Look below for the line that contains "How do I perform: Click", then quote it and all the lines after it, exactly, with the pictures left out.
RECORDS SUPPLIED Block Start
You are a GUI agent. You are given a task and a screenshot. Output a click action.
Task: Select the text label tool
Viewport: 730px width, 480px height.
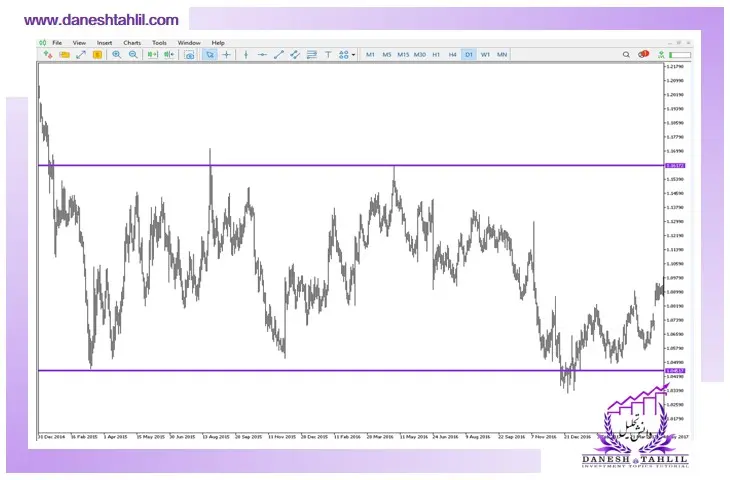click(x=328, y=54)
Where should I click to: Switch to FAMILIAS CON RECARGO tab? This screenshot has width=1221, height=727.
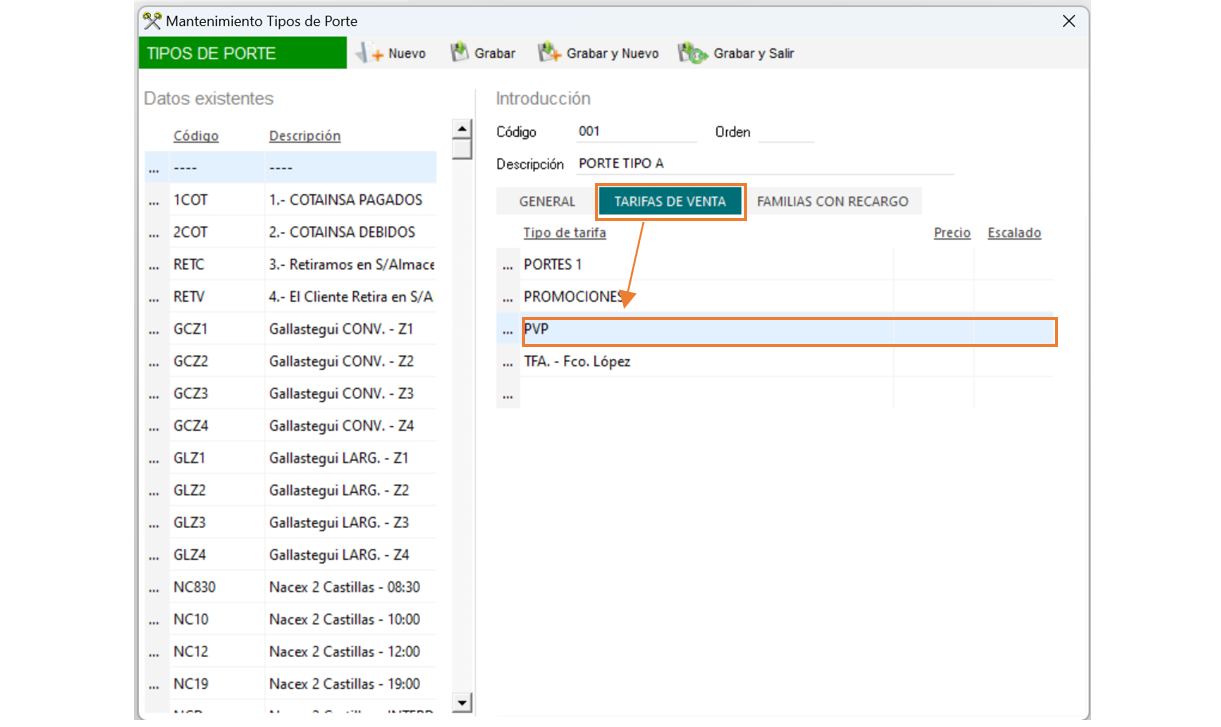[x=832, y=201]
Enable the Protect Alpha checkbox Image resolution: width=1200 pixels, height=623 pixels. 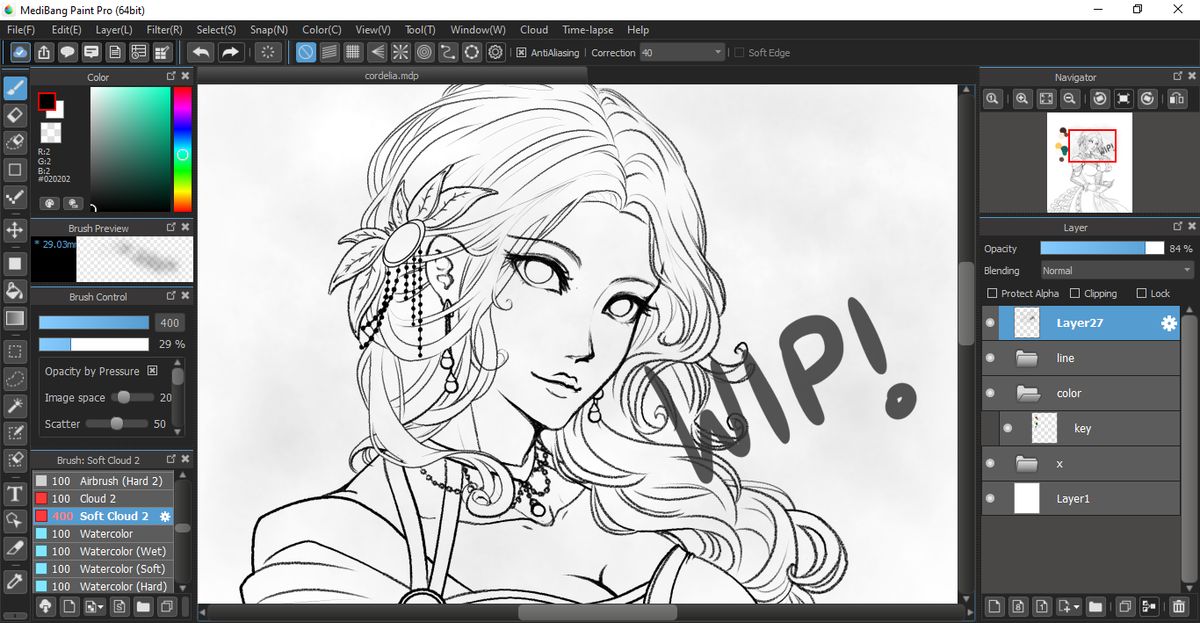pos(992,293)
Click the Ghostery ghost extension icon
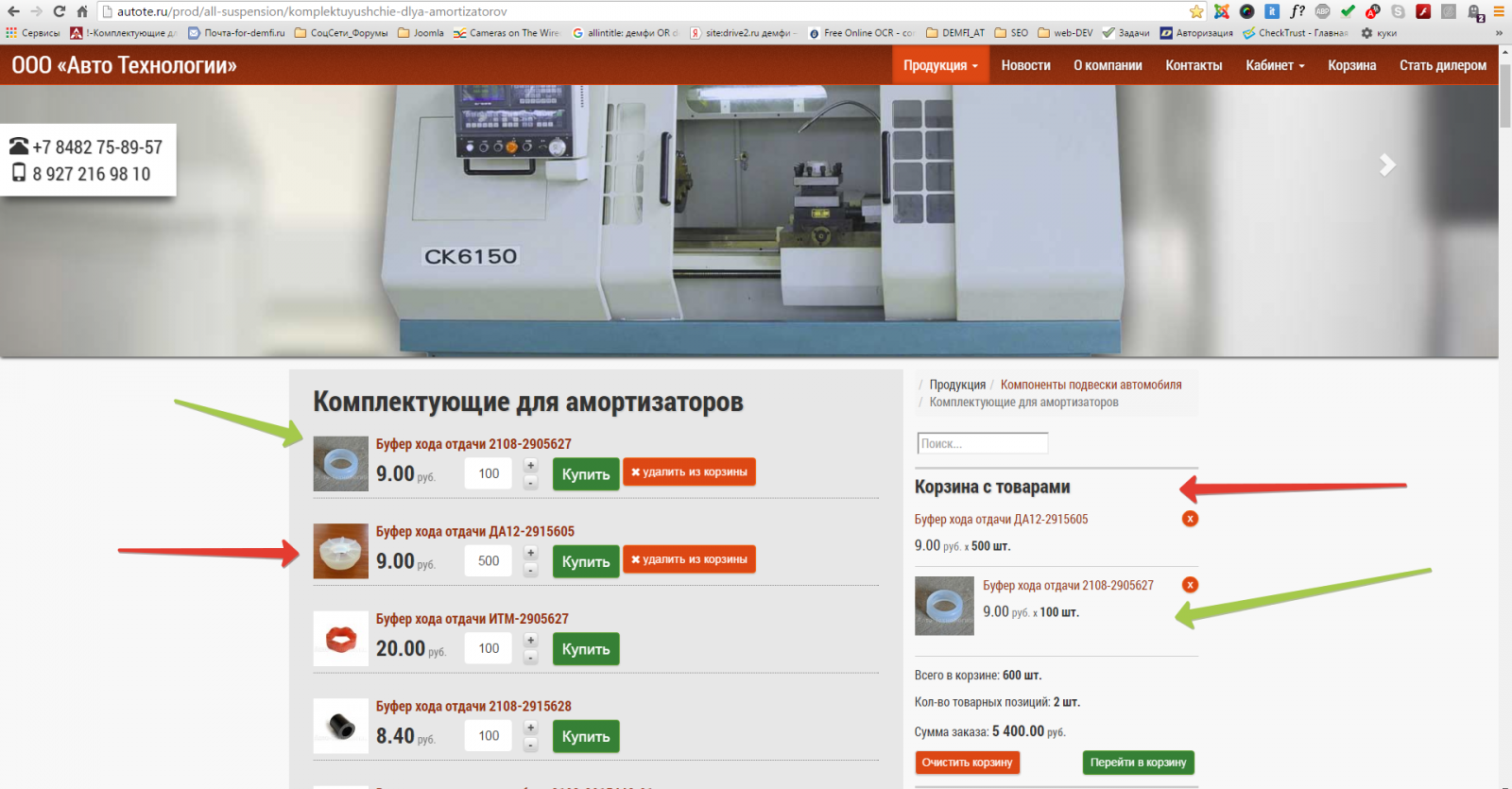The image size is (1512, 789). tap(1473, 12)
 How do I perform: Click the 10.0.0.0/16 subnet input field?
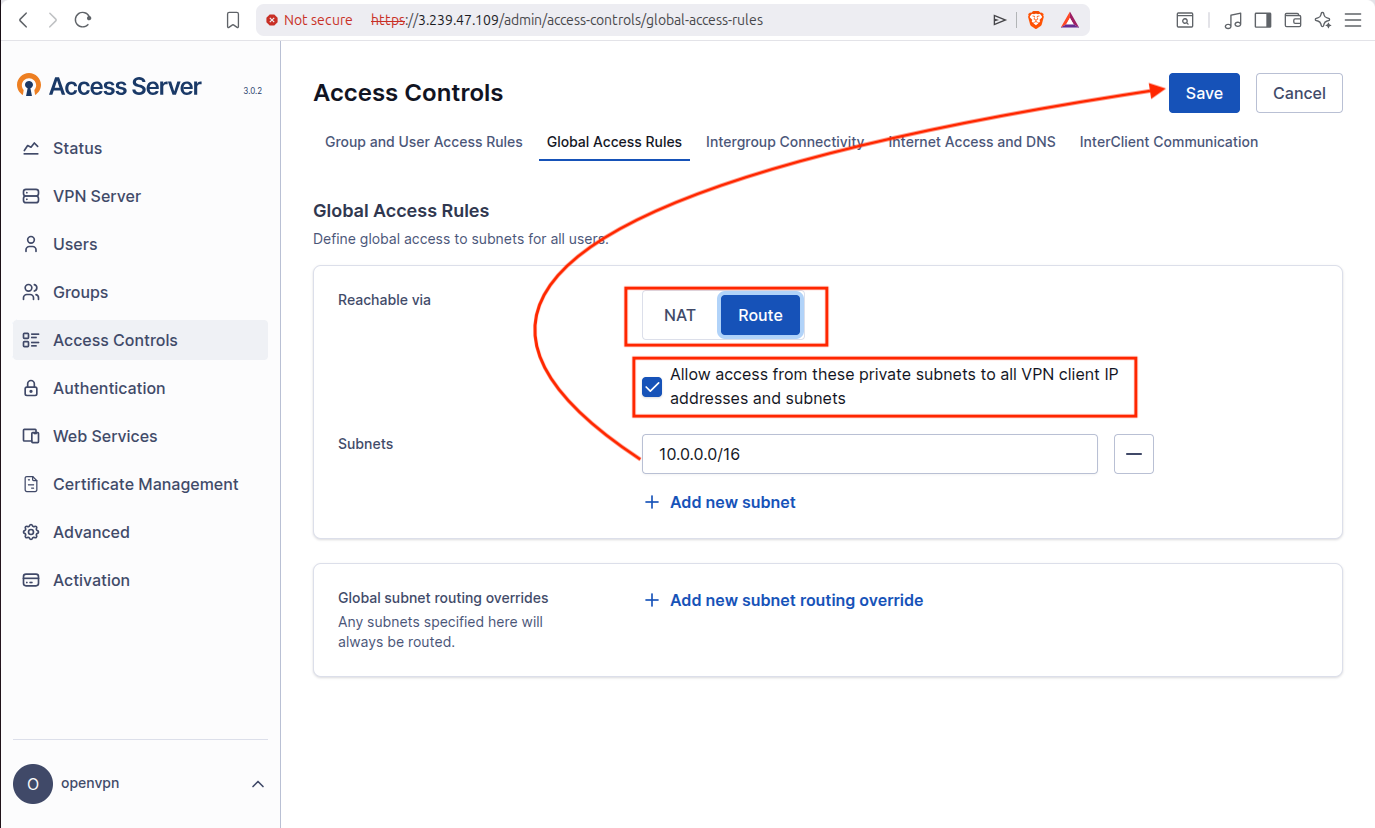coord(869,454)
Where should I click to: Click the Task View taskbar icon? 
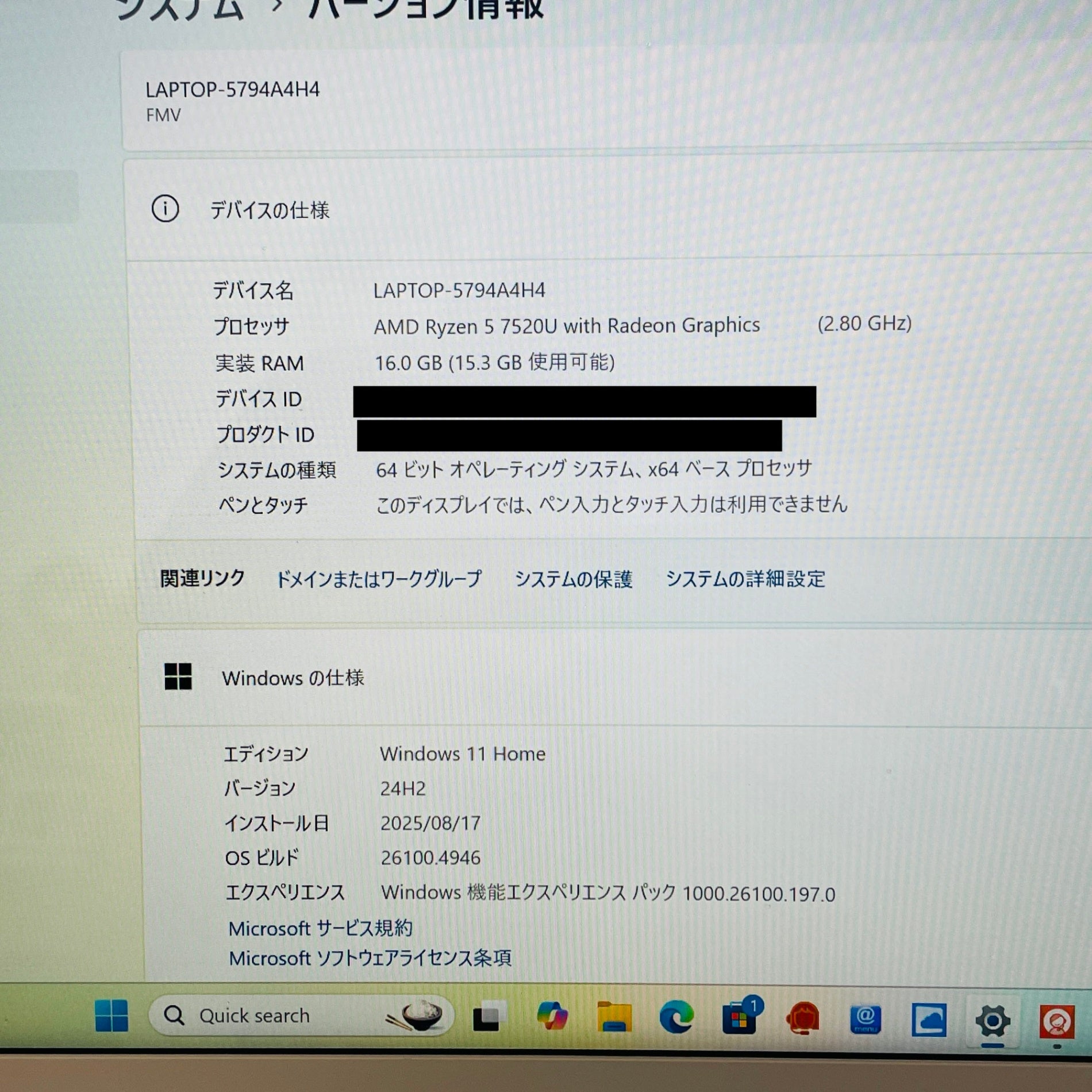pyautogui.click(x=489, y=1017)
RECORDS SUPPLIED Block End
_TASK ANSWER:_
 How do I perform: Click the 10.0.0.0/16 subnet input field?
coord(869,454)
Where should I click to: Click the Task View taskbar icon? 
pyautogui.click(x=489, y=1017)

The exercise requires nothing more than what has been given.